— ACTION ITEM —
Would you give the number of lines below in which the string "click" appears? Nothing else is needed.
•••
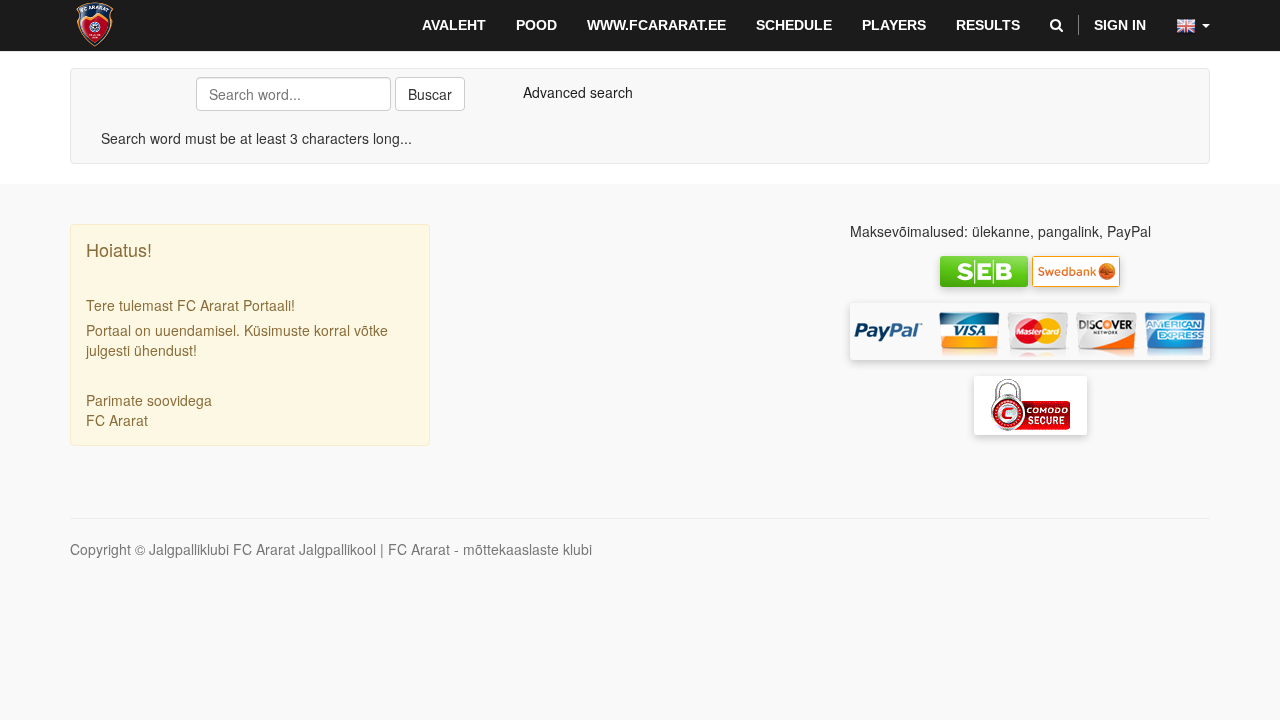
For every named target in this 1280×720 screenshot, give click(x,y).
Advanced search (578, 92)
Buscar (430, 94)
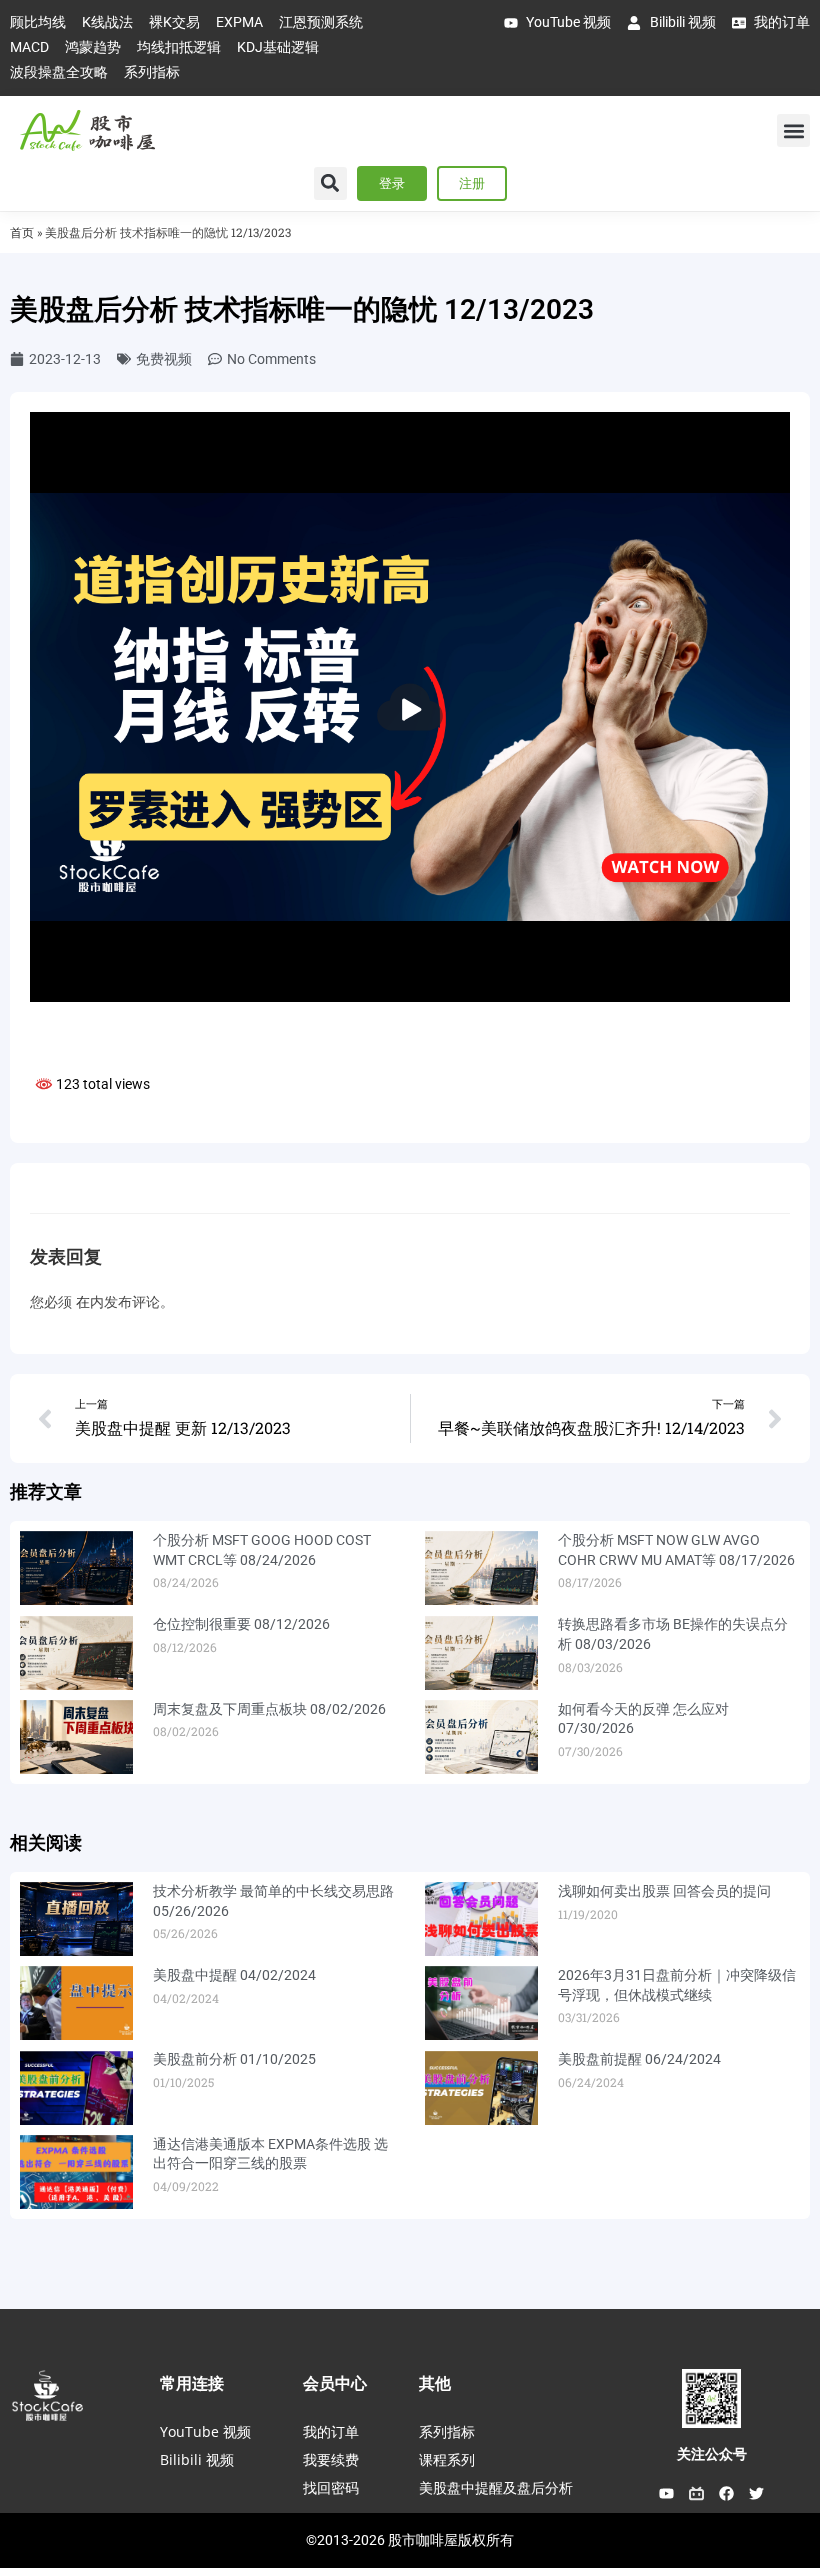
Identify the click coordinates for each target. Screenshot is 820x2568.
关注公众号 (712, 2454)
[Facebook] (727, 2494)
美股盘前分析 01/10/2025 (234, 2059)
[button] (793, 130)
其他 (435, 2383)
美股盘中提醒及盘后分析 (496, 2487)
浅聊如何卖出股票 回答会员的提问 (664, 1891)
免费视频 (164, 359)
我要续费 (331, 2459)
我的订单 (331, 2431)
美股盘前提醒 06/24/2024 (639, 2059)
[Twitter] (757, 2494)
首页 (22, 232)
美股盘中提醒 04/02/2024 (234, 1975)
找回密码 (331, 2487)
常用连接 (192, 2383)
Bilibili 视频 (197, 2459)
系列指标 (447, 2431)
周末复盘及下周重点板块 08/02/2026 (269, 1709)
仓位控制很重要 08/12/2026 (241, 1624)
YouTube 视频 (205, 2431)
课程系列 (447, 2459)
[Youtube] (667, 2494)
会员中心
•••
— WRITTEN REPLY —
2